Even though all algorithms greatly reduce running time compared to optimally solving MILPs, they do so to a varying degree and with a varying impact on solution costs. This presents a different use case for each algorithm. GreedyAdd is the most accurate, consistently staying within 7% of optimal. This suggests that GreedyAdd will work well for small to mid-ranged scenarios, consistently providing reliably good solutions. It also has the advantage of not requiring special software (e.g., CPLEX) to solve linear programs. Finally, GreedyAdd would be much more straightforward to parallelize than the other algorithms, which could open to door to constructing a high-performance computing workflow. IterativeLP is the fastest and also achieves high accuracy for some scenarios. Many CCS studies are proposing a high-level screening phase that will run thousands of instances reflecting the uncertainty involved in many of the economic and physical parameters. Having a tool like IterativeLP available, that can quickly give rough cost estimates, would enable this high-level screening. Hybrid is able to improve on the solutions chosen and could even be adapted to work as a refinement tool on other CCS infrastructure design algorithms.

6 Conclusion

In this research, we presented three algorithms for the CID problem demonstrated experimentally that they are fast with minimal loss in solution quality for realistic CCS data. These algorithms represent viable approaches for approximating CCS infrastructure designs for large scenarios. We explored the trade-offs between the algorithms and suggested specific use cases for each.

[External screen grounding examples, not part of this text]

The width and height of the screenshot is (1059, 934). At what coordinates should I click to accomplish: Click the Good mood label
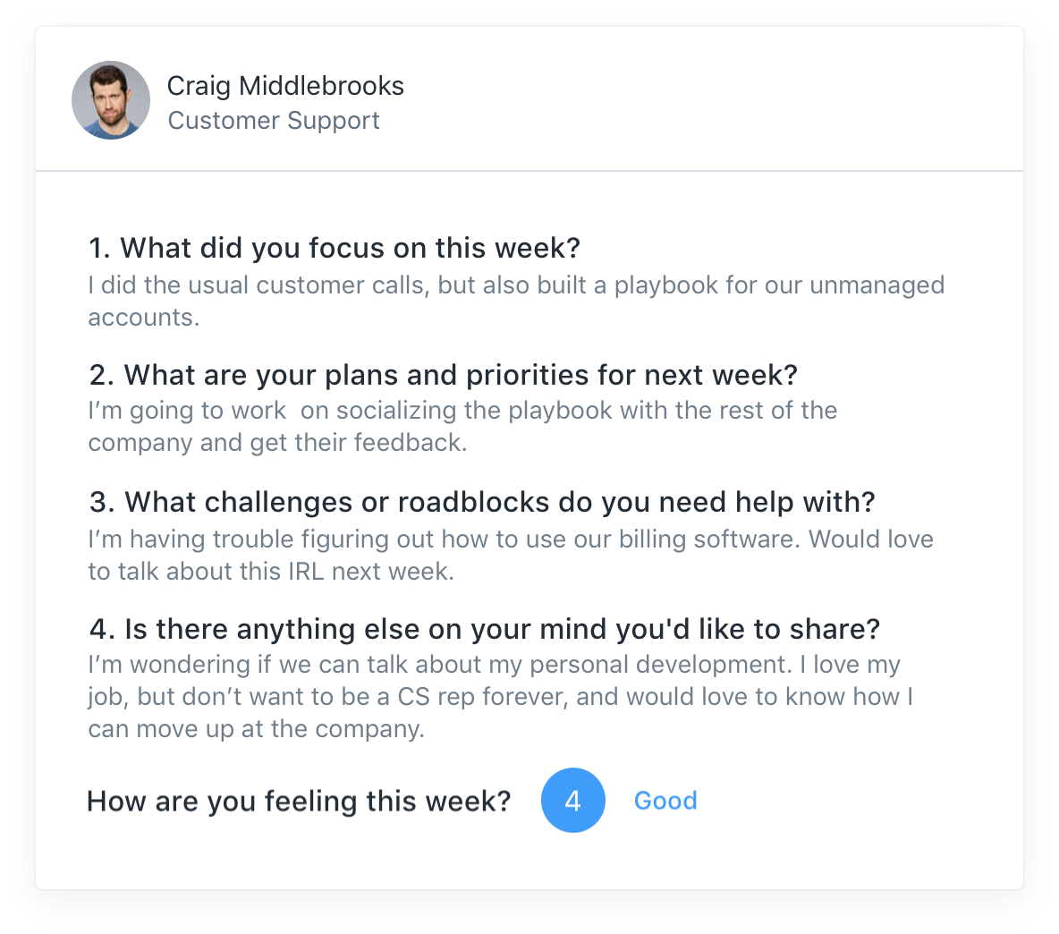coord(665,801)
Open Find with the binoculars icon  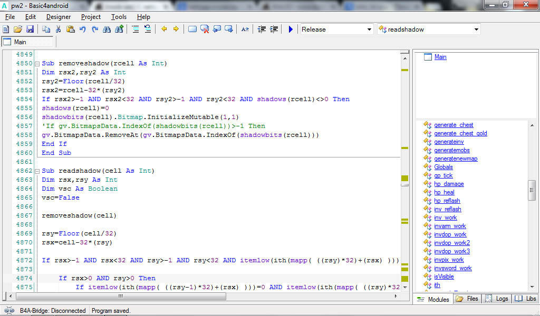tap(107, 29)
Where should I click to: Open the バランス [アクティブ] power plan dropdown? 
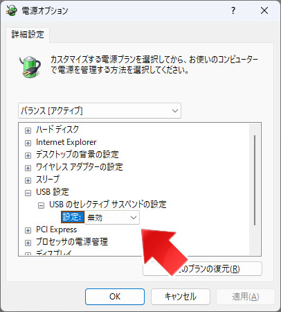pyautogui.click(x=100, y=111)
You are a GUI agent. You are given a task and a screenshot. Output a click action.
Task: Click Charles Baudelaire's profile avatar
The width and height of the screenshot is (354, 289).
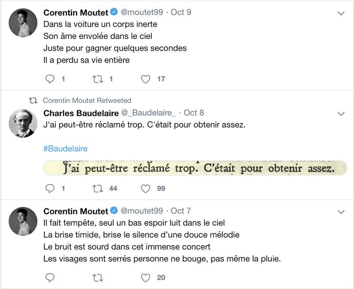click(x=23, y=123)
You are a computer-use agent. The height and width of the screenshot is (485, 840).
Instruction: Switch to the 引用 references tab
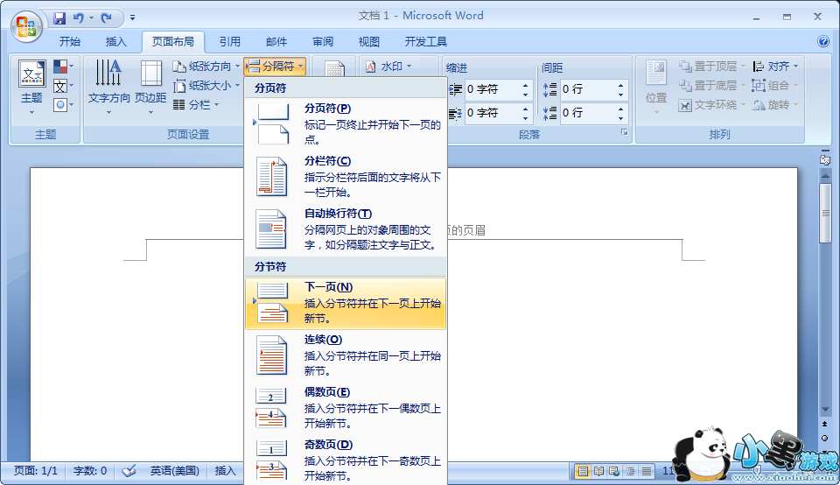(x=229, y=41)
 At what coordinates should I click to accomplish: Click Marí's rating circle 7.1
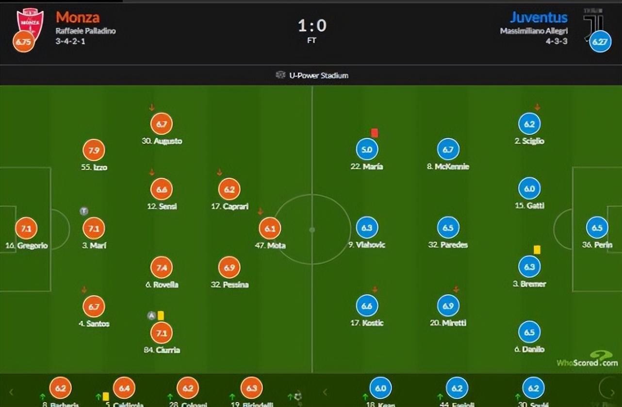(x=94, y=228)

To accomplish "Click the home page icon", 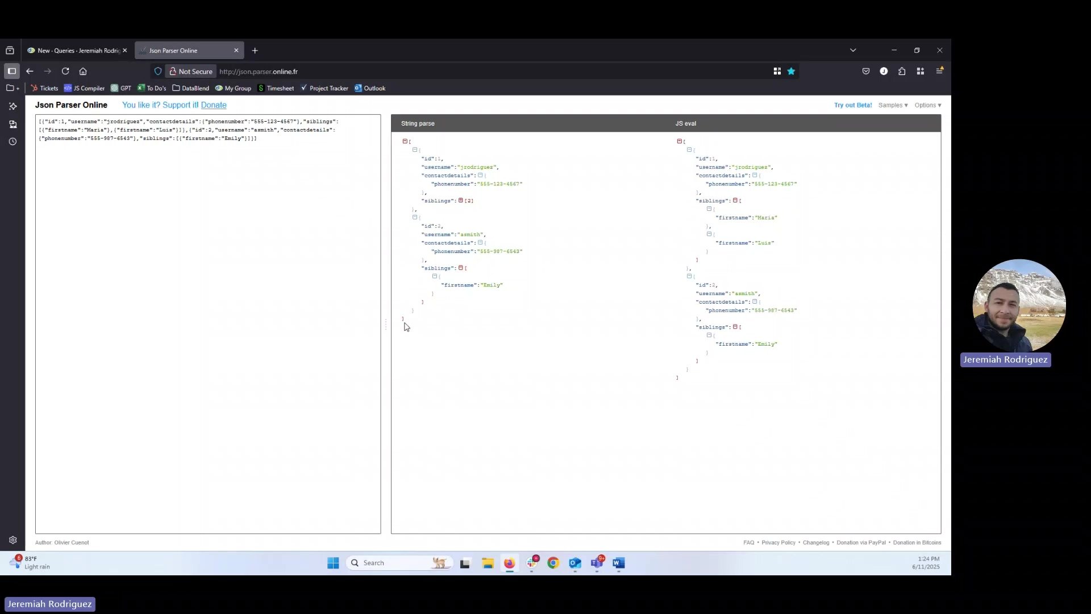I will [x=83, y=72].
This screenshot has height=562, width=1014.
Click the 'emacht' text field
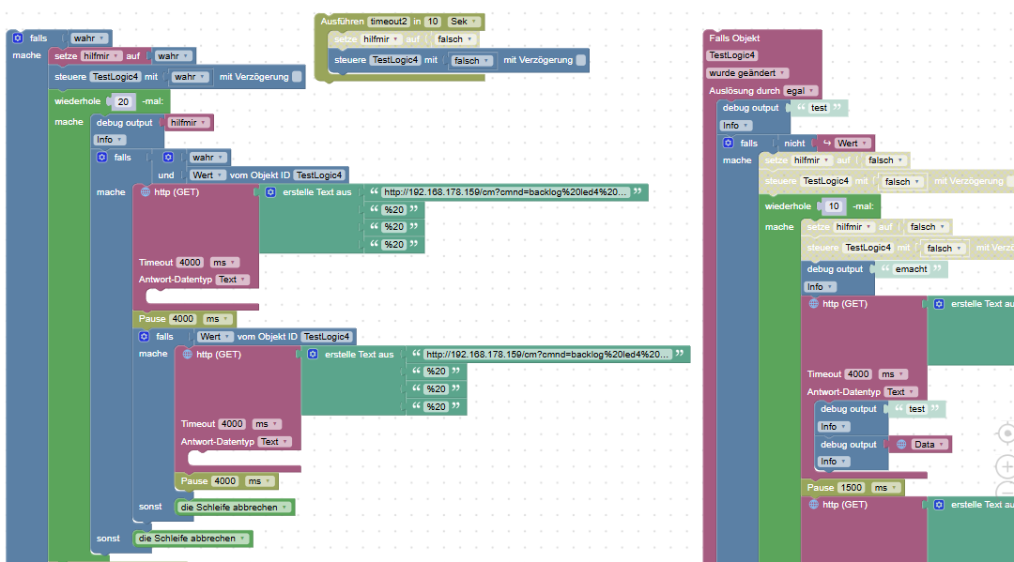click(911, 269)
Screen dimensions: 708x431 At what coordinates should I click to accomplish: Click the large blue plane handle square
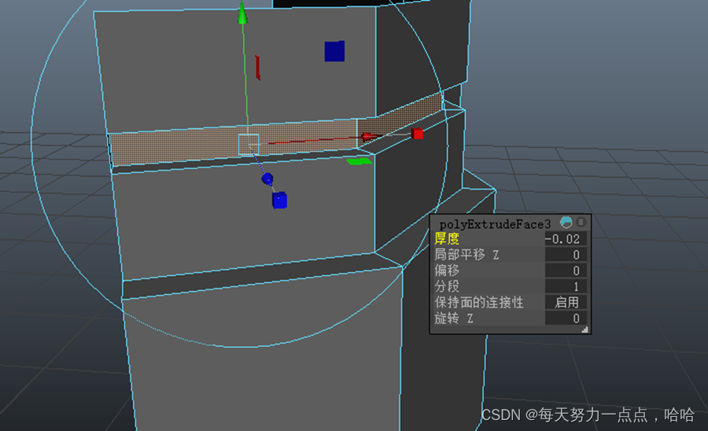(334, 51)

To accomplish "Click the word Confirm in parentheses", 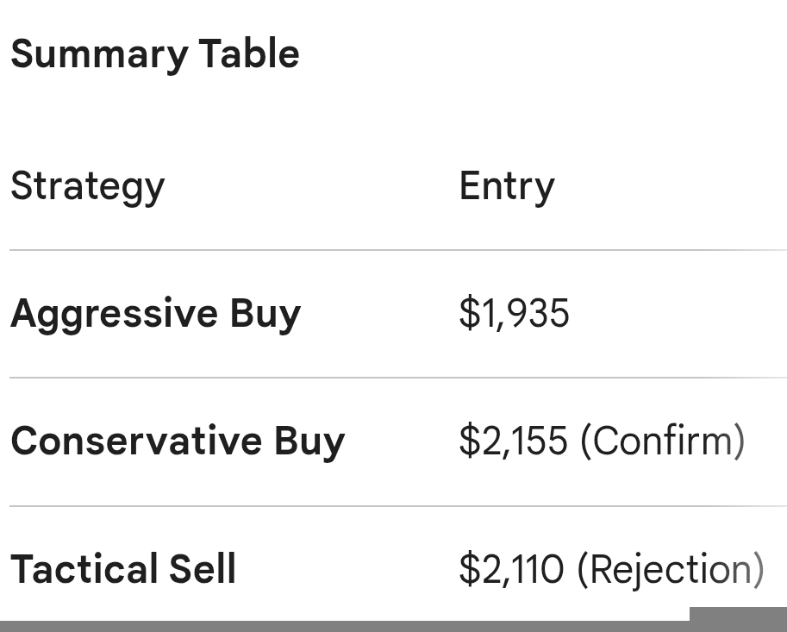I will pos(662,441).
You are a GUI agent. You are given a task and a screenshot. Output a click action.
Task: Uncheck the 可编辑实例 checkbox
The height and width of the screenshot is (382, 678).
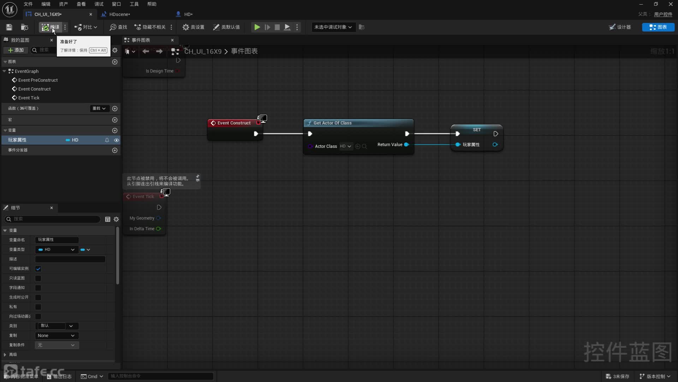(38, 269)
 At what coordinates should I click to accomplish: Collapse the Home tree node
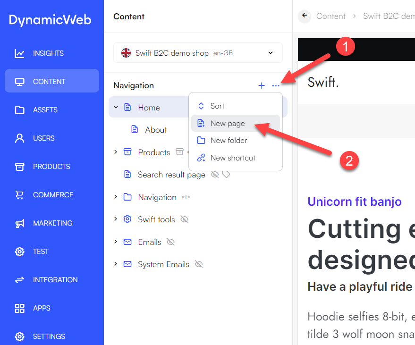pos(116,107)

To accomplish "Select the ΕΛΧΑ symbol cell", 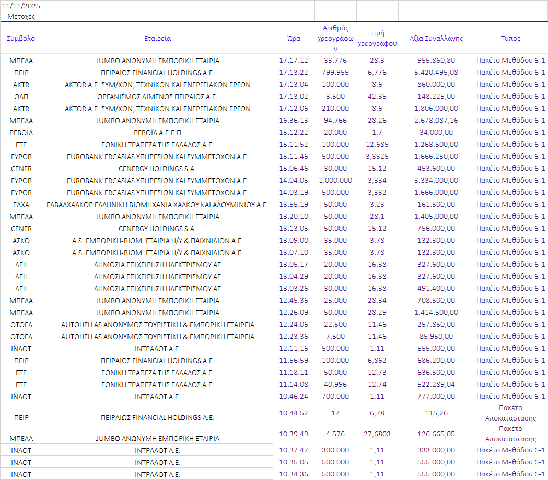I will click(x=21, y=205).
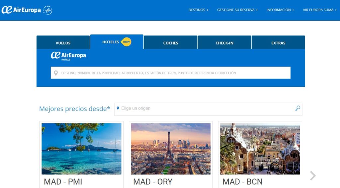Click the SkyTeam emblem beside the logo
The image size is (340, 188).
coord(47,10)
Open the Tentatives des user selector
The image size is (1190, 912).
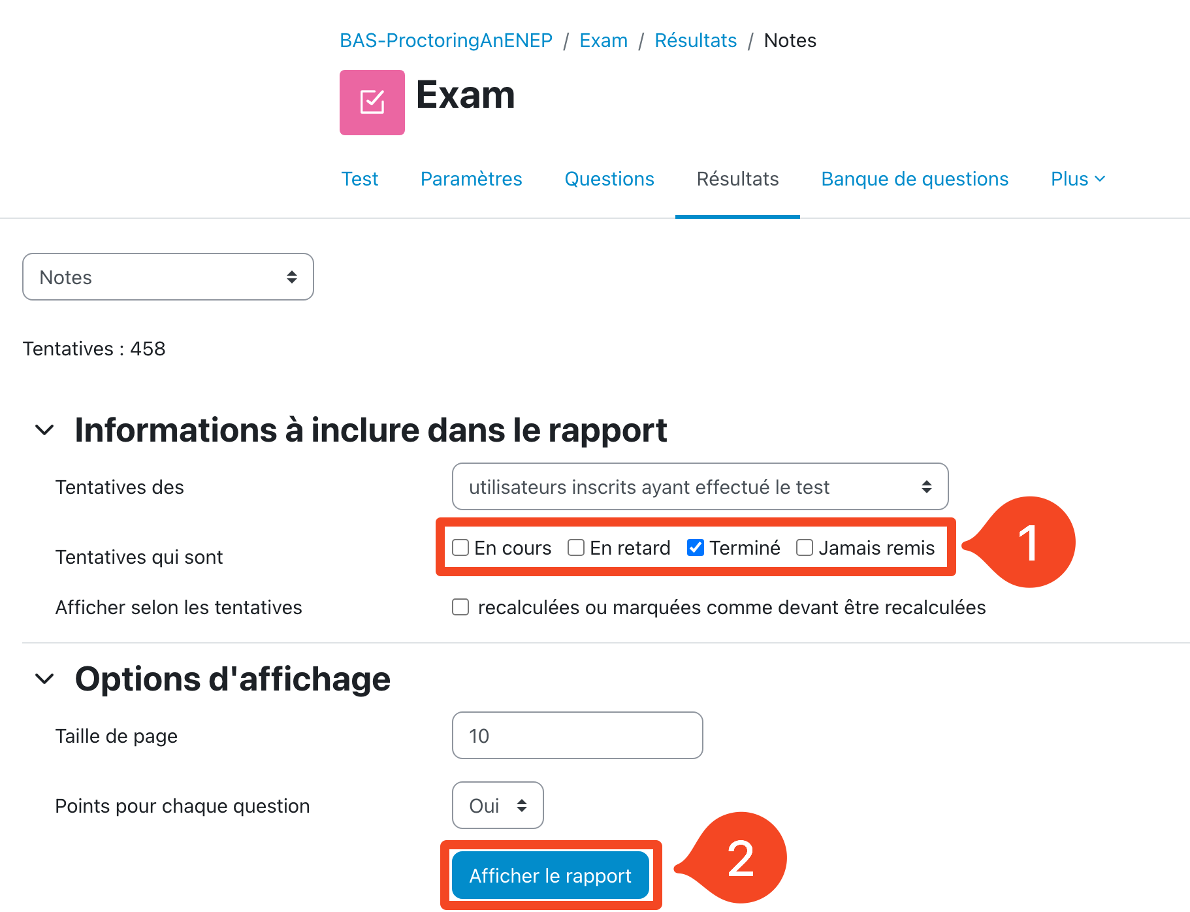point(700,487)
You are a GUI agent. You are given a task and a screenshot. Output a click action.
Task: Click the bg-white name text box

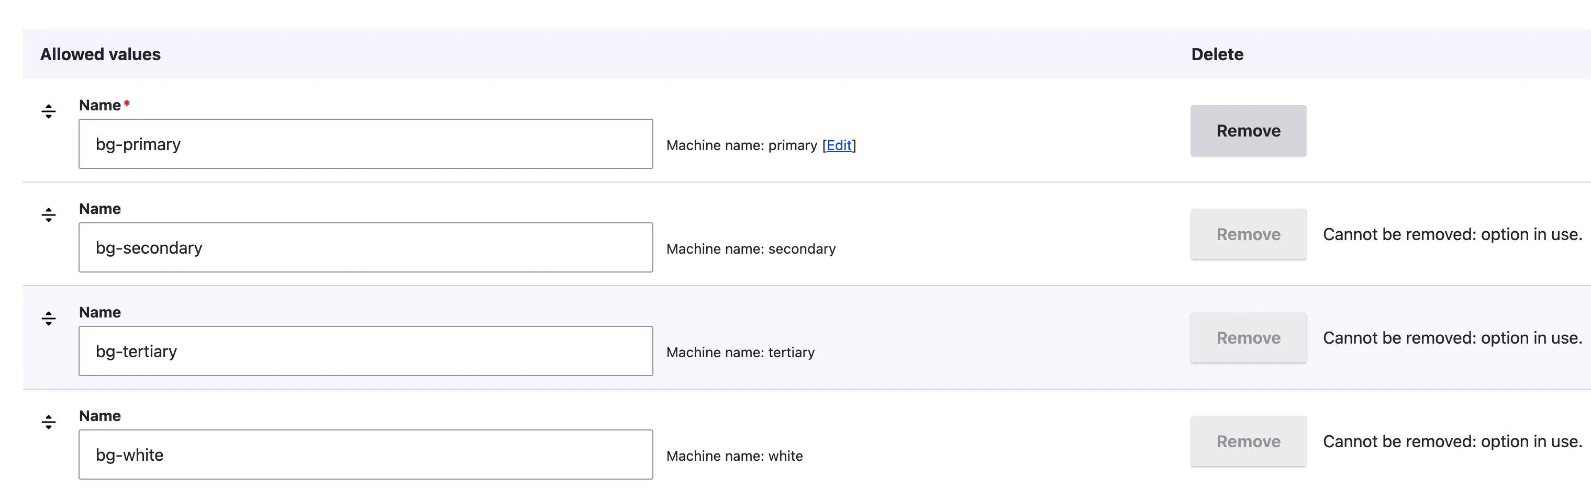tap(365, 455)
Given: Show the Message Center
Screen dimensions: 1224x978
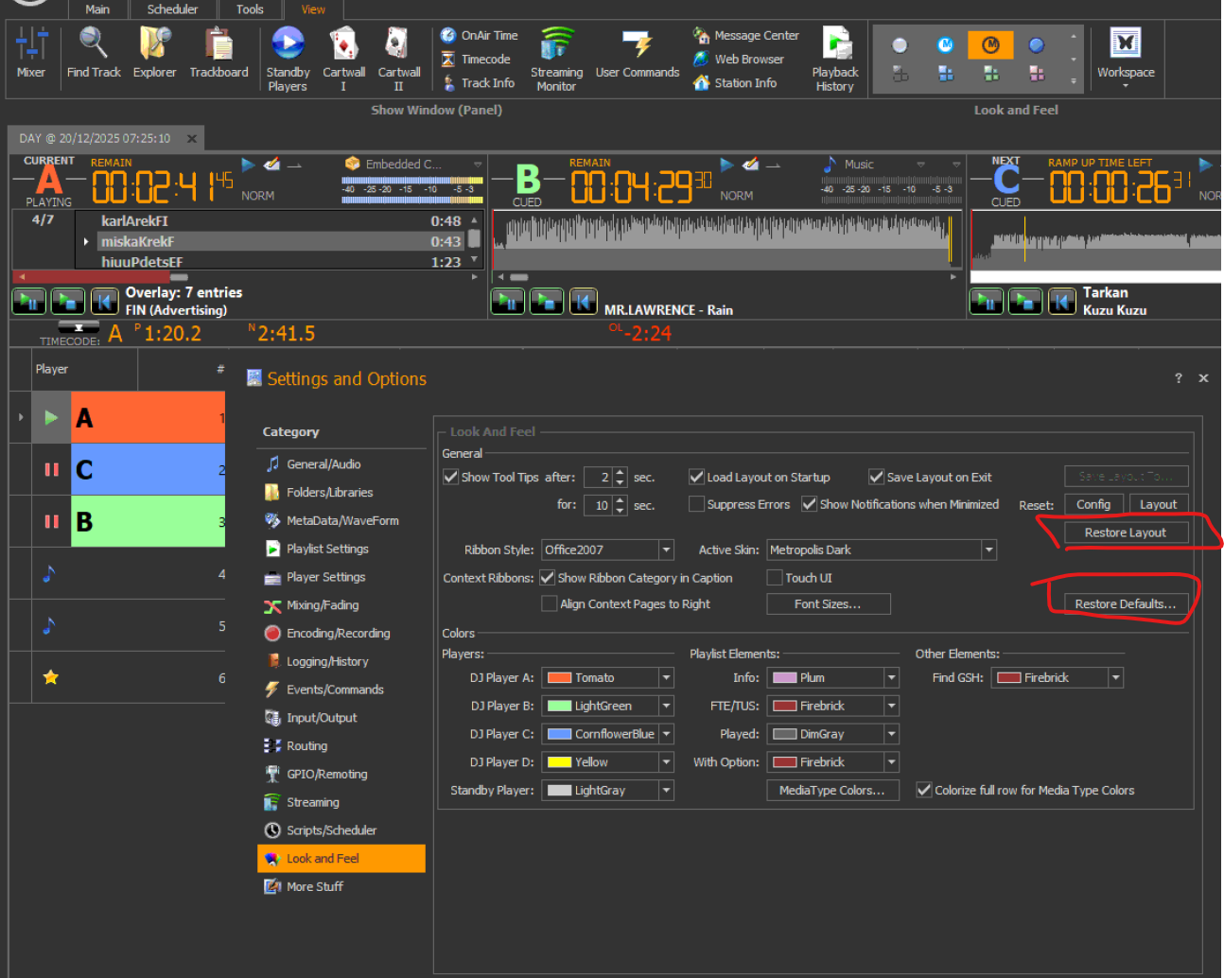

This enables organizations to better explore scenarios that were previously hindered by the intractability of solving MILPs optimally.

Future practical work could focus on more testing and improving the high variability seen in the IterativeLP algorithm. Testing should take place on other data sets. Scenarios fed by other data sets may see differences in network structure, requiring modifications of each algorithm. In addition, further improvements should look at reducing the solution costs for all algorithms.

Future theoretical work could look at developing algorithms with theoretical performance guarantees (i.e. approximation algorithms). Such algorithms would be of interest to the larger community given the CID problem’s relationship with the FCNF problem, but would also provide insight into CCS infrastructure designs that cannot be compared to an optimal solution.